[DATA]

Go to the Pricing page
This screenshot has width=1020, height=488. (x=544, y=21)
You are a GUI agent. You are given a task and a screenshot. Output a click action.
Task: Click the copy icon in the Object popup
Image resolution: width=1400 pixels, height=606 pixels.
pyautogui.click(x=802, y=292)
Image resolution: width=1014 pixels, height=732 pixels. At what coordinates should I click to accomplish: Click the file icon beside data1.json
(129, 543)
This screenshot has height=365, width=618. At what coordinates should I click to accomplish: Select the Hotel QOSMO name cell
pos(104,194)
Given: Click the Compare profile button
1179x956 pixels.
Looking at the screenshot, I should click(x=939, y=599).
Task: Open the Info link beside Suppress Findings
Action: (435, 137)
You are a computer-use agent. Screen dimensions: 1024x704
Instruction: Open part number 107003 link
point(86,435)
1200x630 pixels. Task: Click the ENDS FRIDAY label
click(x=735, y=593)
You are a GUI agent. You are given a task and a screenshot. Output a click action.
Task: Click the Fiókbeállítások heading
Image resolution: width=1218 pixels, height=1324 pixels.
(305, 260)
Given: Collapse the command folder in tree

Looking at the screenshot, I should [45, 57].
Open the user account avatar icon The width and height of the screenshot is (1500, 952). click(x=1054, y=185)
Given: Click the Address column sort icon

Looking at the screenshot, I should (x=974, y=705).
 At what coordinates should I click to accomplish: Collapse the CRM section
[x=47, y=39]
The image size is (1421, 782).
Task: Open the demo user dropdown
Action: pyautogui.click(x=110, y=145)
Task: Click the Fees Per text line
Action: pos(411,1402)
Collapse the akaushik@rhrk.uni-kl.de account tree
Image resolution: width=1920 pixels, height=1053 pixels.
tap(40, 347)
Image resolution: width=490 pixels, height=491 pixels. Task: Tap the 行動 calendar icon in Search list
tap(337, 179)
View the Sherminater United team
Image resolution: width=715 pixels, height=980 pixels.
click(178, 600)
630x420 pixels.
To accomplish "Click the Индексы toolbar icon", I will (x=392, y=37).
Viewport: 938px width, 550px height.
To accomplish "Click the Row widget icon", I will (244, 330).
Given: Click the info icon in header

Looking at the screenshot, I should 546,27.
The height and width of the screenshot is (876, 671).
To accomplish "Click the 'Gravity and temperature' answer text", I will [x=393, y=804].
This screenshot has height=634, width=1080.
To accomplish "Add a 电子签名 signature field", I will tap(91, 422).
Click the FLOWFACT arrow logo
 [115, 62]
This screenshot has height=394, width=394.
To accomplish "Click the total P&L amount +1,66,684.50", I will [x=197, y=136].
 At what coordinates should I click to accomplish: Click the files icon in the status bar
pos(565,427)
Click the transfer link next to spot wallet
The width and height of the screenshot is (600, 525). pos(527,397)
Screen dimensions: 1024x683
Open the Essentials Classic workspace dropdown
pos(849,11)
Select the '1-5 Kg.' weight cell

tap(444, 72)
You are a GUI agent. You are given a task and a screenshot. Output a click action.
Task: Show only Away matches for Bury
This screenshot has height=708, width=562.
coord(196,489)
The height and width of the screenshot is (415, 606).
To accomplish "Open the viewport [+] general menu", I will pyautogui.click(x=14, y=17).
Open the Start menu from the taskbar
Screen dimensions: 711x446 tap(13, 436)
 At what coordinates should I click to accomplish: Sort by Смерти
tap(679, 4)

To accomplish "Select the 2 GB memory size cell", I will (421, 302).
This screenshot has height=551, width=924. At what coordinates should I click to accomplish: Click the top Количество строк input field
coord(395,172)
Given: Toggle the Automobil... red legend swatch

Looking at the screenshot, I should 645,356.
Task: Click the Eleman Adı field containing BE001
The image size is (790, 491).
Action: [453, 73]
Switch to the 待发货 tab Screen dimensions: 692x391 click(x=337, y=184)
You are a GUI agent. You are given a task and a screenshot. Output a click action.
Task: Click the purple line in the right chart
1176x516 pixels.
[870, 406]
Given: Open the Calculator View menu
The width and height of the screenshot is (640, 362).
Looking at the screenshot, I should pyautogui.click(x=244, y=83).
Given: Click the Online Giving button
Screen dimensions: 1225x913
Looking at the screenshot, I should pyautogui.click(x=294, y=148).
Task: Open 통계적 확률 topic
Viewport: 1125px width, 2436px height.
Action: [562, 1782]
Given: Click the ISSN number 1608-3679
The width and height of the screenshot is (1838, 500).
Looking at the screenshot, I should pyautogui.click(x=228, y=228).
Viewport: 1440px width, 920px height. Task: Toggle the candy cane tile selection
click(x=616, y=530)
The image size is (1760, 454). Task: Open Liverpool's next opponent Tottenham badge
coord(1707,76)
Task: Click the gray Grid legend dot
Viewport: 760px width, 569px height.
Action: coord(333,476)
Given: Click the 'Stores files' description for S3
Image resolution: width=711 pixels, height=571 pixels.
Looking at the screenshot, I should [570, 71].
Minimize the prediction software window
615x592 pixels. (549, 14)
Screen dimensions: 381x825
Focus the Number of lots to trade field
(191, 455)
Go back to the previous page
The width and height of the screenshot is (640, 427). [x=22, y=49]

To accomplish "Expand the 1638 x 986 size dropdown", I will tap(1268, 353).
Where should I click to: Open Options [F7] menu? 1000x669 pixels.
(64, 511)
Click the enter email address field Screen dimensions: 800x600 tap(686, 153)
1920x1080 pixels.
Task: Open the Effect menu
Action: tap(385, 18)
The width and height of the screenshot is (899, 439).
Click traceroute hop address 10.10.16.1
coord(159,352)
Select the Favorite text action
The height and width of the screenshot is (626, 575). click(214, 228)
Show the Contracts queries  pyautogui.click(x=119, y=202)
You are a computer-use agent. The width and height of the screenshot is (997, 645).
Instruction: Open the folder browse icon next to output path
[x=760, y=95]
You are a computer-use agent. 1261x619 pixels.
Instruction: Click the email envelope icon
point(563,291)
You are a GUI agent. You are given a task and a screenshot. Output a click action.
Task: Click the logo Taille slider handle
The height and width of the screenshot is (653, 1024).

[EXERCISE DESCRIPTION]
Print all of the rows above again without changing a single character.

[SOLUTION FOR THIS EXERCISE]
Go to the Pricing page
This screenshot has width=1020, height=488. (x=544, y=21)
You are a GUI agent. You are given a task and a screenshot. Output a click action.
Task: Click the copy icon in the Object popup
Image resolution: width=1400 pixels, height=606 pixels.
pyautogui.click(x=802, y=292)
Image resolution: width=1014 pixels, height=732 pixels. At what coordinates should I click to accomplish: Click the file icon beside data1.json
(129, 543)
This screenshot has height=365, width=618. At what coordinates should I click to accomplish: Select the Hotel QOSMO name cell
pos(104,194)
Given: Click the Compare profile button
1179x956 pixels.
Looking at the screenshot, I should click(x=939, y=599).
Task: Open the Info link beside Suppress Findings
Action: (435, 137)
You are a computer-use agent. Screen dimensions: 1024x704
Instruction: Open part number 107003 link
point(86,435)
1200x630 pixels. Task: Click the ENDS FRIDAY label
click(x=735, y=593)
You are a GUI agent. You are given a task and a screenshot. Output a click action.
Task: Click the Fiókbeállítások heading
Image resolution: width=1218 pixels, height=1324 pixels.
(305, 260)
Given: Collapse the command folder in tree

Looking at the screenshot, I should [45, 57].
Open the user account avatar icon The width and height of the screenshot is (1500, 952). click(x=1054, y=185)
Given: Click the Address column sort icon

Looking at the screenshot, I should (x=974, y=705).
 At what coordinates should I click to accomplish: Collapse the CRM section
[x=47, y=39]
The image size is (1421, 782).
Task: Open the demo user dropdown
Action: pyautogui.click(x=110, y=145)
Task: Click the Fees Per text line
Action: pos(411,1402)
Collapse the akaushik@rhrk.uni-kl.de account tree
Image resolution: width=1920 pixels, height=1053 pixels.
tap(40, 347)
Image resolution: width=490 pixels, height=491 pixels. Task: Tap the 行動 calendar icon in Search list
tap(337, 179)
View the Sherminater United team
Image resolution: width=715 pixels, height=980 pixels.
click(178, 600)
630x420 pixels.
To accomplish "Click the Индексы toolbar icon", I will (x=392, y=37).
Viewport: 938px width, 550px height.
To accomplish "Click the Row widget icon", I will (244, 330).
Given: Click the info icon in header

Looking at the screenshot, I should 546,27.
The height and width of the screenshot is (876, 671).
To accomplish "Click the 'Gravity and temperature' answer text", I will [x=393, y=804].
This screenshot has height=634, width=1080.
To accomplish "Add a 电子签名 signature field", I will tap(91, 422).
Click the FLOWFACT arrow logo
 [115, 62]
This screenshot has height=394, width=394.
To accomplish "Click the total P&L amount +1,66,684.50", I will [x=197, y=136].
 At what coordinates should I click to accomplish: Click the files icon in the status bar
pos(565,427)
Click the transfer link next to spot wallet
The width and height of the screenshot is (600, 525). pos(527,397)
Screen dimensions: 1024x683
Open the Essentials Classic workspace dropdown
pos(849,11)
Select the '1-5 Kg.' weight cell

tap(444, 72)
You are a GUI agent. You are given a task and a screenshot. Output a click action.
Task: Show only Away matches for Bury
This screenshot has height=708, width=562.
coord(196,489)
The height and width of the screenshot is (415, 606).
To accomplish "Open the viewport [+] general menu", I will pyautogui.click(x=14, y=17).
Open the Start menu from the taskbar
Screen dimensions: 711x446 tap(13, 436)
 At what coordinates should I click to accomplish: Sort by Смерти
tap(679, 4)

To accomplish "Select the 2 GB memory size cell", I will (421, 302).
This screenshot has height=551, width=924. At what coordinates should I click to accomplish: Click the top Количество строк input field
coord(395,172)
Given: Toggle the Automobil... red legend swatch

Looking at the screenshot, I should 645,356.
Task: Click the Eleman Adı field containing BE001
The image size is (790, 491).
Action: [453, 73]
Switch to the 待发货 tab Screen dimensions: 692x391 click(x=337, y=184)
You are a GUI agent. You are given a task and a screenshot. Output a click action.
Task: Click the purple line in the right chart
1176x516 pixels.
[870, 406]
Given: Open the Calculator View menu
The width and height of the screenshot is (640, 362).
Looking at the screenshot, I should pyautogui.click(x=244, y=83).
Given: Click the Online Giving button
Screen dimensions: 1225x913
Looking at the screenshot, I should pyautogui.click(x=294, y=148).
Task: Open 통계적 확률 topic
Viewport: 1125px width, 2436px height.
Action: [562, 1782]
Given: Click the ISSN number 1608-3679
The width and height of the screenshot is (1838, 500).
Looking at the screenshot, I should pyautogui.click(x=228, y=228).
Viewport: 1440px width, 920px height. Task: Toggle the candy cane tile selection
click(x=616, y=530)
The image size is (1760, 454). Task: Open Liverpool's next opponent Tottenham badge
coord(1707,76)
Task: Click the gray Grid legend dot
Viewport: 760px width, 569px height.
Action: coord(333,476)
Given: Click the 'Stores files' description for S3
Image resolution: width=711 pixels, height=571 pixels.
Looking at the screenshot, I should [570, 71].
Minimize the prediction software window
615x592 pixels. (549, 14)
Screen dimensions: 381x825
Focus the Number of lots to trade field
(191, 455)
Go back to the previous page
The width and height of the screenshot is (640, 427). [x=22, y=49]

To accomplish "Expand the 1638 x 986 size dropdown", I will tap(1268, 353).
Where should I click to: Open Options [F7] menu? 1000x669 pixels.
(64, 511)
Click the enter email address field Screen dimensions: 800x600 tap(686, 153)
1920x1080 pixels.
Task: Open the Effect menu
Action: tap(385, 18)
The width and height of the screenshot is (899, 439).
Click traceroute hop address 10.10.16.1
coord(159,352)
Select the Favorite text action
The height and width of the screenshot is (626, 575). click(214, 228)
Show the Contracts queries  pyautogui.click(x=119, y=202)
You are a computer-use agent. The width and height of the screenshot is (997, 645).
Instruction: Open the folder browse icon next to output path
[x=760, y=95]
You are a computer-use agent. 1261x619 pixels.
Instruction: Click the email envelope icon
point(563,291)
You are a GUI agent. You are given a task and a screenshot. Output a click action.
Task: Click the logo Taille slider handle
The height and width of the screenshot is (653, 1024).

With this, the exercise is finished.